** Задания **
1. Процитируйте фрагмент текста о детстве Сталина от слов «Если объективно с» до слов «его последующее развитие.» включительно.
2. Ответьте по тексту о детстве Сталина на следующие вопросы:
(a) Чьи воспоминания приводятся как свидетельство о грубых методах воспитания Виссариона Джугашвили?
(b) Какая по счету заповедь упоминается в связи с тем, что не положено ненавидеть отца?
(c) Чего, согласно Элис Миллер, ребенок не имеет права сделать по отношению к своему мучителю?

** Предоставленный текст **
——
Если объективно с медицинской точки зрения проанализировать юношеский анамнез Сталина, то мы обнаружим несколько фаз, оказавших решающее влияние на его последующее развитие.
Первой из таких определяющих фаз, безусловно, является его раннее детство. Как показывают воспоминания друга его юности Иремашвили, грубые методы воспитания жестокого и часто пьяного Виссариона Джугашвили оставили неизгладимые следы в душе сына. Причем следует говорить не только и не столько о физической боли от ежедневных побоев, которыми отец якобы хотел сломить упрямство сына, сколько о чувстве несправедливости от незаслуженных наказаний, которые вошли у отца в привычку, и о чувстве бессилия, с которым он был вынужден сносить жестокость грубого, примитивного и непредсказуемого родителя. Подобное физическое насилие и психическое подавление вынуждены были претерпеть миллионы взрослых людей, переживших фашистскую и коммунистическую диктатуру. Элис Миллер настойчиво доказывает, что между насилием над ребенком и насилием над взрослым существует большая разница; ребенок не имеет право открыто выразить ненависть к своему мучителю. Ведь не положено ненавидеть отца — так гласит четвертая заповедь — и, в принципе, ребенок и не хочет ненавидеть своего отца, потому что он его любит. Этот парадокс, состояний в том, что страдания принимаются от руки «любимого «учителя», может оказать необратимое влияние на последующее психическое развитие человека.
——
** Записи из источника данных **

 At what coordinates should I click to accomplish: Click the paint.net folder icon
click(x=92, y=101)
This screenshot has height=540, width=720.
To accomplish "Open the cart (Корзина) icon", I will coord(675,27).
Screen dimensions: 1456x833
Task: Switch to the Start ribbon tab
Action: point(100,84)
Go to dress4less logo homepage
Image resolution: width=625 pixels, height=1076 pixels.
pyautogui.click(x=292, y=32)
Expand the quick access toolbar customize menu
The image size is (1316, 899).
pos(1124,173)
——
** Ответы на задания **
1.
Если объективно с медицинской точки зрения проанализировать юношеский анамнез Сталина, то мы обнаружим несколько фаз, оказавших решающее влияние на его последующее развитие.

2.
(a) Приводятся воспоминания друга его юности Иремашвили.
(b) Упоминается четвертая заповедь.
(c) Ребенок не имеет права открыто выразить ненависть к своему мучителю.